There are two potential documentaries here kicking one another like fraternal twins in a womb, each hoping to emerge first. One is a rather easy to follow allegation of gender bias in art history, with representative works by Kandinsky, Mondrian, Warhol and others displayed side by side with stunningly similar compositions made by Hilma af Klint year–sometimes decades–earlier. The other is a fuzzier description of the relationship between theosophy and abstraction, particularly as embodied in Klint’s work.
I liked the first one a lot better than the second, even if it never quite establishes itself as the dominant theme. (Insert conjoined twins metaphor here, if you like.) Truth be told, though, the person in my household who knows art history was enraptured by the whole damn thing. I don’t blame her; the film is as generous as any art documentary I’ve seen with displays of Klint’s artwork. Its scope and quality are stunning.
The realization that there have been startling omissions of accomplished women from the histories of arts and sciences is hardly new. I went to college in the not-so-woke 80s, and I recall my liberal arts education doing a fair to middling job of directing my attention to figures such as Artemesia Gentileschi, Sarah Orne Jewett, or Zora Neale Hurston, women who were admired in their own day but somehow always omitted from modern textbooks. Today the latter figures are staples of university literature classes, so I was intrigued by the notion that art history is more resistant to expanding the canon and broadening its scope of included artists.
Perhaps it is the case that art history is more closely curated by a smaller faction than literary history. Perhaps, as the film argues, the metanarratives challenged by new discoveries tend to upset commercial (read: galleries and museums) rather than academic institutions. Either way, one needn’t have a B.F.A. to see the striking resemblances between Klmit’s works, painted years earlier, and those of vastly more lauded male artists who came later. The film even floats the possibility that early pioneers in abstraction liked Kandinsky and Mondrian were directly referencing or subconsciously remembering earlier pieces of Klint’s that they could have seen.
For anyone with more than a cursory awareness of how canons marginalize the achievements of women, Klint’s gender is sufficient to explain her galling lack of reputation. Beyond the Visible wants to add to that reason the further explanation that Klint’s theosophy was either a contributing or even a primary factor in the discipline’s rejection of her work.
This theory is a harder sell, both because dabbling in spiritual ideas has hardly hurt male artists, and because most cultures (I can’t speak to Sweden’s from personal experience) have hardly needed a reason to devalue the work of women pioneers until it was replicated by men.

* **Supplied material**:
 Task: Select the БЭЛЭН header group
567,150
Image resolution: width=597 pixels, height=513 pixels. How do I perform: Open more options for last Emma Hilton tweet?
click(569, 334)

* **Questions**:
• 1. According to the review, what is the subject of the second, "fuzzier" documentary it sees inside the film?
• 2. From the review, reproduce word for word the passage starting at "Perhaps it is" and ending at "could have seen.".

* **Answers by task**:
• 1. The relationship between theosophy and abstraction, particularly as embodied in Klint's work.

• 2.
Perhaps it is the case that art history is more closely curated by a smaller faction than literary history. Perhaps, as the film argues, the metanarratives challenged by new discoveries tend to upset commercial (read: galleries and museums) rather than academic institutions. Either way, one needn’t have a B.F.A. to see the striking resemblances between Klmit’s works, painted years earlier, and those of vastly more lauded male artists who came later. The film even floats the possibility that early pioneers in abstraction liked Kandinsky and Mondrian were directly referencing or subconsciously remembering earlier pieces of Klint’s that they could have seen.